Work instruction: Look through the entries below and show every line containing the word "computer".

Stored data
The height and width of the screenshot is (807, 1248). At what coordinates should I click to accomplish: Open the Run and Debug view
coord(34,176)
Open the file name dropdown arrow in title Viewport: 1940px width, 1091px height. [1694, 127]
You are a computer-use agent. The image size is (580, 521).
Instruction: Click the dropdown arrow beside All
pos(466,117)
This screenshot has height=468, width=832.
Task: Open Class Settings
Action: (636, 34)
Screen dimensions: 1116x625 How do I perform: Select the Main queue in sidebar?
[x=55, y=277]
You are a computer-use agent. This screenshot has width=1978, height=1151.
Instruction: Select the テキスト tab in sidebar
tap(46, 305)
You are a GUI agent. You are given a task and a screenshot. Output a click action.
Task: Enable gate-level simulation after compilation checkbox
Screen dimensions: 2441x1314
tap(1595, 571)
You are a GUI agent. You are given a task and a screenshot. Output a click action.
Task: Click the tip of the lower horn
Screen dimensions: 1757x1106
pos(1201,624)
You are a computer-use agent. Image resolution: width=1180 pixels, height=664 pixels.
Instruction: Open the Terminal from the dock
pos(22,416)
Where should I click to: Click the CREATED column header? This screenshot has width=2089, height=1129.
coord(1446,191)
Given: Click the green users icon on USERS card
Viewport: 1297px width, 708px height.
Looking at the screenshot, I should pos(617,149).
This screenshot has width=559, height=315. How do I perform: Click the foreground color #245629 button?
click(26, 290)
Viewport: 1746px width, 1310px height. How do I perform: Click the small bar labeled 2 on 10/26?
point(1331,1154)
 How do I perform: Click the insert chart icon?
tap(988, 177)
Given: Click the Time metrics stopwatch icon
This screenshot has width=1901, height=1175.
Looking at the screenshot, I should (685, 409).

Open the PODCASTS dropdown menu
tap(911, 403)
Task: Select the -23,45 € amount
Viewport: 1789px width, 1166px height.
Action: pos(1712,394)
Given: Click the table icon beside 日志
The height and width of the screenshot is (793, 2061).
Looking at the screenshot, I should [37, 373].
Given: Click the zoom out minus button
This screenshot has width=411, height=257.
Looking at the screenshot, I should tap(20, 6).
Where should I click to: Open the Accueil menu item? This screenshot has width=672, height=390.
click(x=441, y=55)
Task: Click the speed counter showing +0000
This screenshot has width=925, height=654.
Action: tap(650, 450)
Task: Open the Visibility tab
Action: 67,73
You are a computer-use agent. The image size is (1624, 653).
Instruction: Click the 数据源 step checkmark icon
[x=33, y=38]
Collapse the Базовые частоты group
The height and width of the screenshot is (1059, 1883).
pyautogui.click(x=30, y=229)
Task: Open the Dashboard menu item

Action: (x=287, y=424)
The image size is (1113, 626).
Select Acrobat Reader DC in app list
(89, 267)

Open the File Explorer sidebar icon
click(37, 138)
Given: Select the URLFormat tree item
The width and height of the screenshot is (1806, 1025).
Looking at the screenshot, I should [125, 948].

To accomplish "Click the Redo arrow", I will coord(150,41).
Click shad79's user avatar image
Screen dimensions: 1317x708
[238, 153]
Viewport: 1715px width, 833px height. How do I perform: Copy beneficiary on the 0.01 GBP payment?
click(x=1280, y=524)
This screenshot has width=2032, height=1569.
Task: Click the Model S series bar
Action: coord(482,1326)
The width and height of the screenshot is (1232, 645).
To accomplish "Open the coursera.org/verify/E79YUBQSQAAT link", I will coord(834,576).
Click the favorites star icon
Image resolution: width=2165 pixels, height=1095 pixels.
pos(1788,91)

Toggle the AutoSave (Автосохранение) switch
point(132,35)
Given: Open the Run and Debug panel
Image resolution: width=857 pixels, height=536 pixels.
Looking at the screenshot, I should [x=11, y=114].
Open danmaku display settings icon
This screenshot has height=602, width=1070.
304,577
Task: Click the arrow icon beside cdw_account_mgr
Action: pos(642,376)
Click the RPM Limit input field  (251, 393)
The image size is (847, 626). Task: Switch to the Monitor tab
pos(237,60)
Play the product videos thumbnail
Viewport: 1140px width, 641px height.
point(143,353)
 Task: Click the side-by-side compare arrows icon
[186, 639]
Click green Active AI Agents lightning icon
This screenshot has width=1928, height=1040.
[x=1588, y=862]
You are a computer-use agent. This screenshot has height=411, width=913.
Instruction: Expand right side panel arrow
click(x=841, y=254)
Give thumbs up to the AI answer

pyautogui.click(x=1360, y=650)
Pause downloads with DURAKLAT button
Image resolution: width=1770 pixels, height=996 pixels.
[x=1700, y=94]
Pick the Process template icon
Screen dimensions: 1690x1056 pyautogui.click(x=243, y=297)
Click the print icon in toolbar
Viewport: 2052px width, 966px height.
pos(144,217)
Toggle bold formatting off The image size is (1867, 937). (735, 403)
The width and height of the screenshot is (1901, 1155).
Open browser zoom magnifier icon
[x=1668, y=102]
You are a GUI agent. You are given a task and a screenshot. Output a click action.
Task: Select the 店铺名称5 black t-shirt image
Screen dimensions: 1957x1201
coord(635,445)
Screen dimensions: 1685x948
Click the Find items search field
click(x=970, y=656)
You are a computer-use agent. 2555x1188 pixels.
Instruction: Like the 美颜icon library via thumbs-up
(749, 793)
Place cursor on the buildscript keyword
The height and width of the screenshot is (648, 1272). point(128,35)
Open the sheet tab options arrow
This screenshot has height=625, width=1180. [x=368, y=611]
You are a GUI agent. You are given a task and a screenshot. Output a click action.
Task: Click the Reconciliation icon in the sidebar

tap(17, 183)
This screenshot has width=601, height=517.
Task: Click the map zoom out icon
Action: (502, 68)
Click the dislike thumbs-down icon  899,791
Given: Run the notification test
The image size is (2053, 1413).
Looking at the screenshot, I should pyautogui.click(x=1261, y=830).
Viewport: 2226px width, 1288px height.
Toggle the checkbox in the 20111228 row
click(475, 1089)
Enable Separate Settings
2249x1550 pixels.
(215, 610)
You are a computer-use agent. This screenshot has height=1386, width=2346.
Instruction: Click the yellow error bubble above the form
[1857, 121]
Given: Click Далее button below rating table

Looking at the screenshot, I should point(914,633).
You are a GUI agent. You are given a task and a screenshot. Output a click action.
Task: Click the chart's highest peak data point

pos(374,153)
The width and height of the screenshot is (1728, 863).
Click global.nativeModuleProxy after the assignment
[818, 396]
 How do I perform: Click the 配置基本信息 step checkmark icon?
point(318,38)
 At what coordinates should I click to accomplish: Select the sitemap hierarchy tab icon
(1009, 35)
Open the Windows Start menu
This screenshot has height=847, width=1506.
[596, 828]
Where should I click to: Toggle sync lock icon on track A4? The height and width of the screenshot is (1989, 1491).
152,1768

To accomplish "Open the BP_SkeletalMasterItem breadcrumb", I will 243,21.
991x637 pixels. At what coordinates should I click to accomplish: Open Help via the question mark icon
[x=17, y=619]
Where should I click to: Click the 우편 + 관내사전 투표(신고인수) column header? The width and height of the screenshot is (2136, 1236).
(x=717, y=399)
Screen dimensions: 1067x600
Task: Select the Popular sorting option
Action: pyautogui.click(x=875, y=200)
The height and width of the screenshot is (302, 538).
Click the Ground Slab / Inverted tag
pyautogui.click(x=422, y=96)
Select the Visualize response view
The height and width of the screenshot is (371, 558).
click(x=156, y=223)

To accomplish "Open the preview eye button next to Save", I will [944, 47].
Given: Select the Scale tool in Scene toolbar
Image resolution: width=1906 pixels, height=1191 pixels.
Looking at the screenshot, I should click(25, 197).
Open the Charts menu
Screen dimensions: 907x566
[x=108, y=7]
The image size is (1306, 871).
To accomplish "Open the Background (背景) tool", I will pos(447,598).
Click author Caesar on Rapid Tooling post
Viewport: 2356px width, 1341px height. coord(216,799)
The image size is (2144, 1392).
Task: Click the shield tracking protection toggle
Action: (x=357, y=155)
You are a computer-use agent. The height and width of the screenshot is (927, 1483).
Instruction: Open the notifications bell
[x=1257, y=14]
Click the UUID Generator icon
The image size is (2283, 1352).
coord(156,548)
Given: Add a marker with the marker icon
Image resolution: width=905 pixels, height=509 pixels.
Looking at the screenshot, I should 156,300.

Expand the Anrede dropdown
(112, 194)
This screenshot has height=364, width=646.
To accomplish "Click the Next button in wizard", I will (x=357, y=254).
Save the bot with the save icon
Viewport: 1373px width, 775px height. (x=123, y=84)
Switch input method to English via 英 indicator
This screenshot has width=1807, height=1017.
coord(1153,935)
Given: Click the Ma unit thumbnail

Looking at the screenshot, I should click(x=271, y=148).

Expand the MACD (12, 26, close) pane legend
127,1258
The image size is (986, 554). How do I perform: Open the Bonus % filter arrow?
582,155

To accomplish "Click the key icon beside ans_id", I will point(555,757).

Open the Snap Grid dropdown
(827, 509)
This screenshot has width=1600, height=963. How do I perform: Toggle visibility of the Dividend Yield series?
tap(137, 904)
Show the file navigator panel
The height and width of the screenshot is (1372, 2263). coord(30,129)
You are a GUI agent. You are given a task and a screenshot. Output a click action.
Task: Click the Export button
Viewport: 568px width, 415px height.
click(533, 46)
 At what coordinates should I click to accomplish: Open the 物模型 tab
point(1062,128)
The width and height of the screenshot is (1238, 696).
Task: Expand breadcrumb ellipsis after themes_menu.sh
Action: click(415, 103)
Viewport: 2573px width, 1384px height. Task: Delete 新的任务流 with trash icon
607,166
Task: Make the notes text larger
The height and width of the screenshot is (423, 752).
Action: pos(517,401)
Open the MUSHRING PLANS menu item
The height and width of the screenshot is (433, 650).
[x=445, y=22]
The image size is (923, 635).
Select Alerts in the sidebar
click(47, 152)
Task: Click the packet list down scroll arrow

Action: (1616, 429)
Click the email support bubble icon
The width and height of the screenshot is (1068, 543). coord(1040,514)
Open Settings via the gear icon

Final answer:
You are a computer-use agent. The image size is (580, 521).
You are a computer-use agent. This screenshot has width=1978, height=1151.
You are a computer-use agent. Image resolution: width=1180 pixels, height=664 pixels.
You are a computer-use agent. The image size is (1624, 653).
You are a computer-use agent. This screenshot has height=411, width=913.
You are a computer-use agent. 2555x1188 pixels.
You are a computer-use agent. This screenshot has height=1386, width=2346.
You are a computer-use agent. The height and width of the screenshot is (927, 1483).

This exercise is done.